As targets, he selected prostitutes, "exotic" dancers and the like, abducting them by airplane to the wilderness outside of Anchorage, where they were forced to act out Hansen's private fantasies. "If they came across with what I wanted," he explained, "we'd come back to town. I'd tell them if they made any trouble for me, I had connections and would have them put in jail for being prostitutes." Resistance -- or demands for payment after sex -- resulted in assorted victims being murdered, sometimes with the ghoulish touch of Hansen stripping them and stalking them like animals, making the kill with a hunting knife or his favorite big-game rifle.

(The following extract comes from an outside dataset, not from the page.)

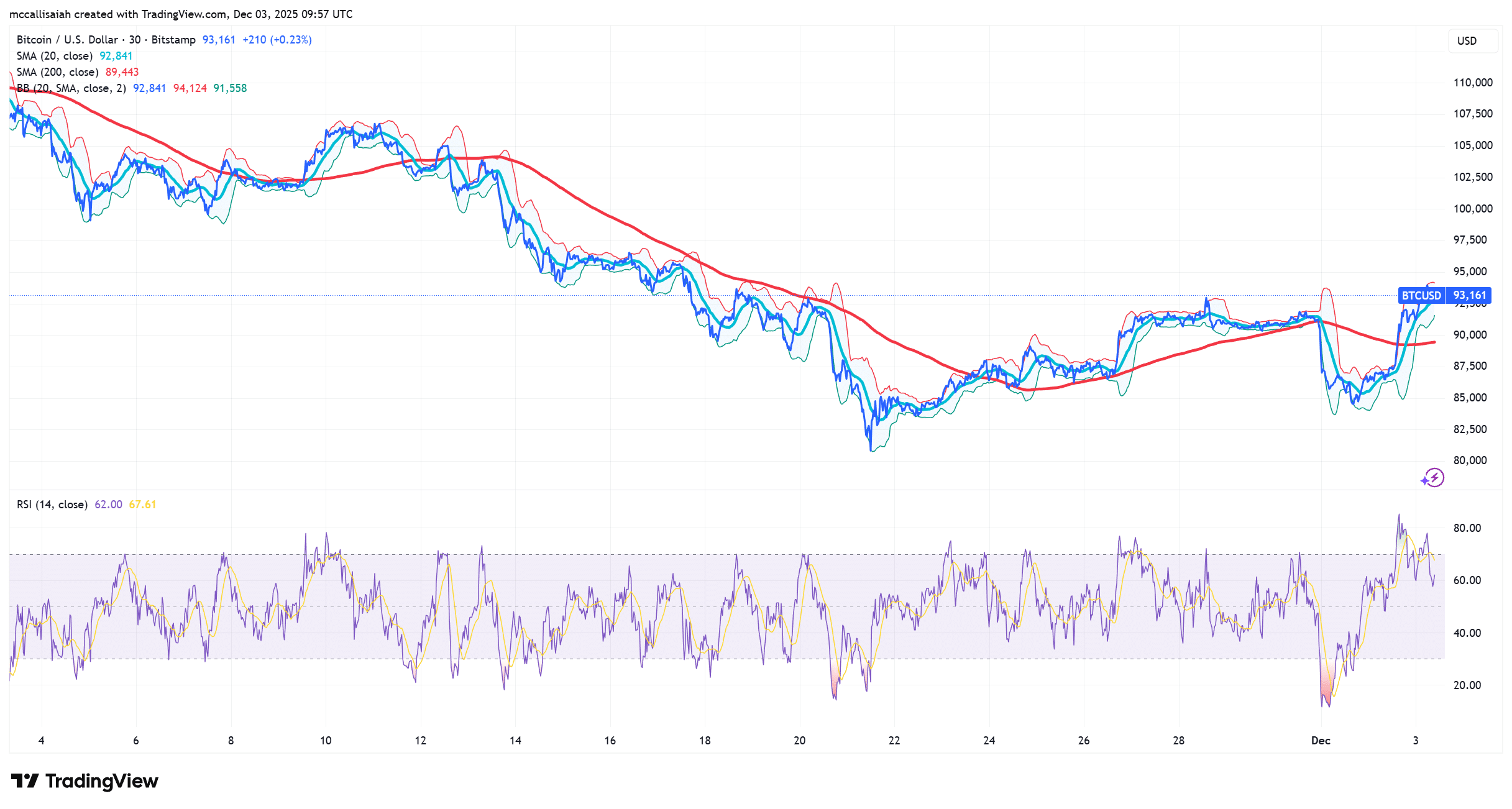Click the 110,000 price axis label

click(1472, 83)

The first indication of a killer at large came in 1980, when construction workers unearthed a woman's remains near Eklutna Road. Stabbed to death in 1979, she was never identified, dubbed "Eklutna Annie" by police assigned to work the case. Later that year, the corpse of Joanna Messina was found in a gravel pit near Seward, and a special task force was organized to probe the killings. Topless dancer Sherry Morrow had been dead ten months when hunters found her body in a shallow grave beside the Knik River, but the discovery brought authorities no closer to a solution in their case.
In 1983, Hansen decided to save time and energy by bringing his victims home. He called it his "summer project," laying the groundwork by packing his wife and two children off on a European vacation. Next, he began running ads in a local singles newspaper, seeking women to "join me in finding what's around the next bend, over the next hill."
On June 13, 1983, a 17-year-old captive escaped from Hansen en route to his airplane hangar, handcuffs still dangling from one wrist as she ran for help. Her charges brought Hansen to the attention of task force detectives, and he ultimately confessed to a series of 17 murders, including that of Paula Golding, found by hunters in September 1983.
On a flying tour of the wilderness, Hansen began pointing out graves to state troopers, and they recovered eleven bodies over the next eight months. Several victims remained anonymous, their names unknown even to Hansen, but others were identified as Rox Easland, Lisa Futrell, Andera Altiery, Angela Fetter, Tersa Watson, and Delynn Frey -- all reported missing from the Anchorage area during Hansen's reign of terror.
On February 18, 1984, Robert Hansen pled guilty on four counts of first-degree murder, in the cases of "Eklutna Annie," Joanna Messina, Sherry Morrow, and Paula Golding. Charges were dismissed in the other cases, but it scarcely mattered, as Hansen was sentenced to-a term of life imprisonment plus 461 years
Hansen died on August 21, 2014, aged 75, at Alaska Regional Hospital in Anchorage, due to natural causes from lingering health conditions.